A copy of this study was also shared on the Nextdoor Engineering Blog, which you can see here.

Introduction

At Nextdoor, we help neighbors, small businesses, large brands, and public agencies create trusted connections and exchange helpful information, goods, and services. One of the top reasons neighbors tell us they come to Nextdoor is to stay informed. We help neighbors stay informed with relevant updates that are timely, local, and connected to people and places that matter to them. Nextdoor provides these updates through what we refer to going forward as ‘notifications’, which includes email, push, and in-product notifications. We provide neighbors control to these notifications and they have the capability to dial up/down these channels based on the frequency they desire at any time. These notifications help neighbors stay informed on what’s most important in their neighborhood and actively contribute to their communities.

Some of our most valuable and voluminous notifications are those that notify neighbors of “new” or “trending” posts that are available in their vicinity. These two types of notifications are sent in real-time to chosen audiences in order to best provide relevant updates in a timely manner. Specifically:

  • New Post Notifications: Sent immediately after the post is created.
  • Trending Post Notifications: Sent as the post generates conversation and becomes more popular/trending over time.

In this blog post, we will share the underlying system for how we send the right notification to the right neighbor at the right volume using machine learning. The focus of this article is slightly more on the decision-making system and less on infrastructure details. The latter would be better suited in another future blog. We will also discuss a few practical issues and learnings to guide the future design choices.

How did the legacy system make decisions?

Before we transitioned to machine learning, we used a simple heuristic method to figure out the best audience to send new and trending notifications. The heuristic relied on basic engagement criteria of the post. As the post got more engagement, incrementally more neighbors would be notified of the conversation. We also used some guardrails to ensure that neighbors were not over-notified. We employed notification budgets and “pacing” logic to ensure that notifications were never sent in a way that provided an unintentionally bad experience.

Although the heuristic system served us well for a considerable amount of time, one big drawback of this approach is that the recipient audience is a random sample of eligible neighbors for the notification. Many of our neighbors expect us to be able to more deeply understand why a particular notification might be relevant to them. Machine learning allows us to better leverage the interests neighbors have and better understand what posts are about. Therefore, the motivation for a machine learning based design is to improve the quality of sent notifications and increase the value to our neighbors.

 

Fig 1 shows the high level event driven architecture that certain engagement events trigger the notification pipeline. Candidate retrieval ensures that only eligible neighbors are retrieved from the redis store. These candidates are further filtered down by heuristics to become the actual set of notifications delivered across all channels.
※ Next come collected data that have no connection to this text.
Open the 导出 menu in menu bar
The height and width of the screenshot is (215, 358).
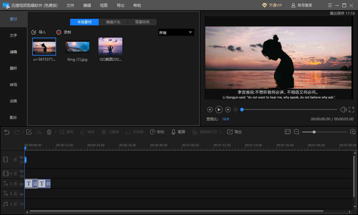point(121,5)
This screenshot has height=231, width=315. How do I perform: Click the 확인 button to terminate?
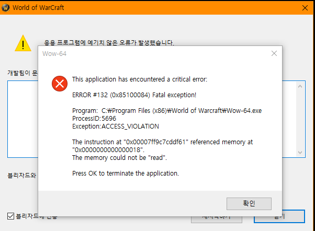(249, 203)
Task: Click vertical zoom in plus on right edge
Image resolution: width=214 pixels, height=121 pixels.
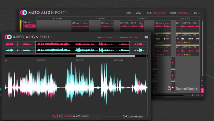Action: (x=202, y=80)
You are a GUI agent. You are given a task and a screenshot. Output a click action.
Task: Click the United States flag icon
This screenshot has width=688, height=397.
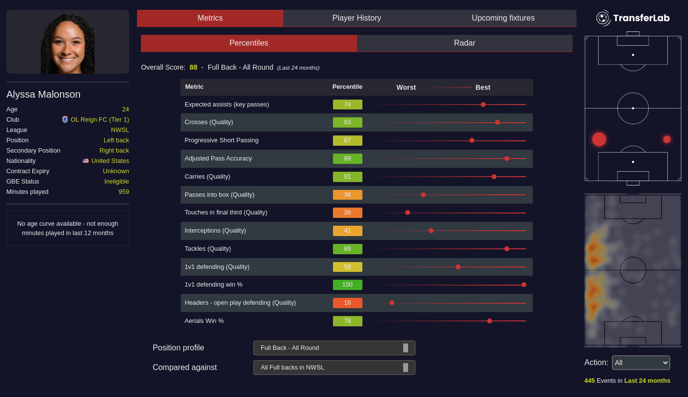click(85, 160)
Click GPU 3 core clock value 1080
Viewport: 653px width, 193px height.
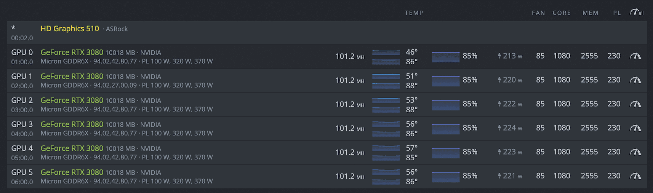562,128
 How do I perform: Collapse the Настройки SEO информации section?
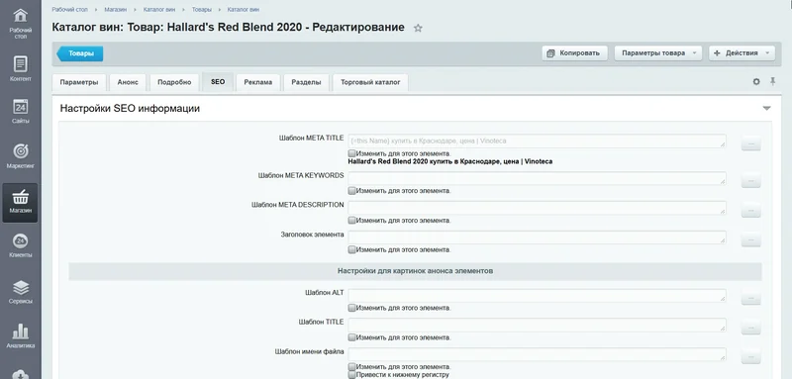point(766,109)
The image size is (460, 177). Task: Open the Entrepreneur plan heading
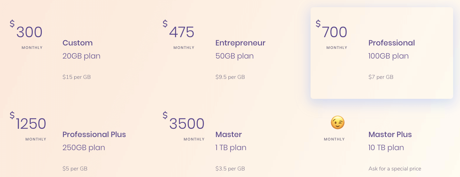tap(241, 43)
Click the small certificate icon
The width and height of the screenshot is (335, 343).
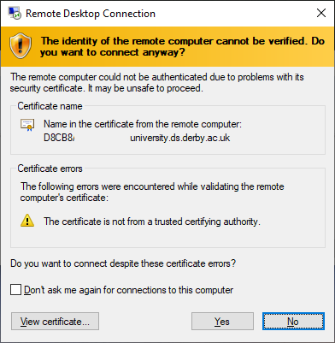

ML models for ranking audience

The machine learning based relevance model predicts how interesting and engaging a new or trending post notification might be specifically to a neighbor. In order to predict the relevance of a particular notification, the model considers the following features:

  • Content-based features such as posting time, the subject and body text of post, post topic, and aggregated real-time interaction metrics (e.g. clicks, opens, taps).
  • Recipient-based features such as a neighbor’s last time visiting Nextdoor, the frequency at which they visit, and how long the neighbor has been on Nextdoor.
  • Author-based features such as geographical proximity to the recipient and the similarity or “dot product” between the embeddings of the author and the recipient.

After iterating on a few classical algorithms, we found that the XGBoost model provided the best performance for predicting email clicks and push taps. The tree based models can handle both categorical and continuous features out of the box and are generally very predictive with minimal feature pre-processing.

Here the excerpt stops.